Na realidade, os que batalharam desde o início, dentro e fora do Parlamento, contra as mudanças empreendidas no setor do petróleo, partiam principalmente da expectativa de que, com as mudanças, a Petrobras seria enfraquecida e, em perspectiva, até privatizada, no todo ou em partes. A soberania brasileira e o desenvolvimento do país seriam prejudicados.

Entretanto, o que ocorreu nos últimos anos foi diferente. A Petrobras se fortaleceu substancialmente, internacionalizou-se, passou a estar em 15 países. Suas reservas de petróleo praticamente dobraram, saindo de um pouco mais de 6 bilhões de barris para cerca de 13 bilhões. Sua produção bateu diversos recordes, passando de 870 milbarris/dia para chegar a um milhão e oitocentos mil atualmente. Seu valor de mercado, antes de aproximadamente R$ 30 bilhões chegou a R$ 113 bilhões declarados pelo ex-presidente José Eduardo Dutra na posse do novo presidente Gabrielli.

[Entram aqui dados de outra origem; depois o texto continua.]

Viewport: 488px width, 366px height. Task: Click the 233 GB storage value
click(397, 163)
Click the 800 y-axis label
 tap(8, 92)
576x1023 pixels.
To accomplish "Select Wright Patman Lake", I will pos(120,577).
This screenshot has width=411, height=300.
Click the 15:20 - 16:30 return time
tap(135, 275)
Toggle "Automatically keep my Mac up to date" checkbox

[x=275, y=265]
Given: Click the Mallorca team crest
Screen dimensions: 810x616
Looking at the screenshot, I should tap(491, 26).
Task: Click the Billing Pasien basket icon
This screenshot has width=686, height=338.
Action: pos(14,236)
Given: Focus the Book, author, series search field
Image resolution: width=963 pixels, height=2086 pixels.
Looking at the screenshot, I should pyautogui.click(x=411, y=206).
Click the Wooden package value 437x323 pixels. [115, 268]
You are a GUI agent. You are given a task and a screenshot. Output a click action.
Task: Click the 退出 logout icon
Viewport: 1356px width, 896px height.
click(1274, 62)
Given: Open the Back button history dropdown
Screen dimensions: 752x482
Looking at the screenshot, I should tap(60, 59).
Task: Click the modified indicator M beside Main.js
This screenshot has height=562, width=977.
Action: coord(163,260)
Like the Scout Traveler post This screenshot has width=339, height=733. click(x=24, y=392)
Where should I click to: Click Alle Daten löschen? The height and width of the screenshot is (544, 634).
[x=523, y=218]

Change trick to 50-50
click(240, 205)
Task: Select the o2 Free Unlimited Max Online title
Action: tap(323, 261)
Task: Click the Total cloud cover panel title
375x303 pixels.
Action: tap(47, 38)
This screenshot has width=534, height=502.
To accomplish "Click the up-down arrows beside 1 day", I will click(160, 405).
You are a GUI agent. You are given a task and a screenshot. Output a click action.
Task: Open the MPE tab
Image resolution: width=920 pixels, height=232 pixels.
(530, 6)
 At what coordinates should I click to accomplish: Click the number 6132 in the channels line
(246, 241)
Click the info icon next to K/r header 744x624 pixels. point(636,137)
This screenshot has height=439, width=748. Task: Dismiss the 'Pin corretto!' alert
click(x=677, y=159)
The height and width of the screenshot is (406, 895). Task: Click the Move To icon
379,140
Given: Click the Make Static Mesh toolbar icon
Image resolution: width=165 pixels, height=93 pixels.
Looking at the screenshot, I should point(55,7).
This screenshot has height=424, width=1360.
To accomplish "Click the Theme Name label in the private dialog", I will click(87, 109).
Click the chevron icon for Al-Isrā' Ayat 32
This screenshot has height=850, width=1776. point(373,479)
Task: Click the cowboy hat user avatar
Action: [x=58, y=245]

O “pensamento humano” de que a Petrobras seria enfraquecida no novo formato não “teve correspondência em uma verdade objetiva”, e a “teoria” do enfraquecimento não foi “comprovada” na “pratica”.

Ademais, o capital privado nacional, antes inexistente em exploração e produção de hidrocarbonetos, ainda tem pouca presença; mas já existe, representado pelas nove empresas hoje aí atuantes, cujo número tende a crescer.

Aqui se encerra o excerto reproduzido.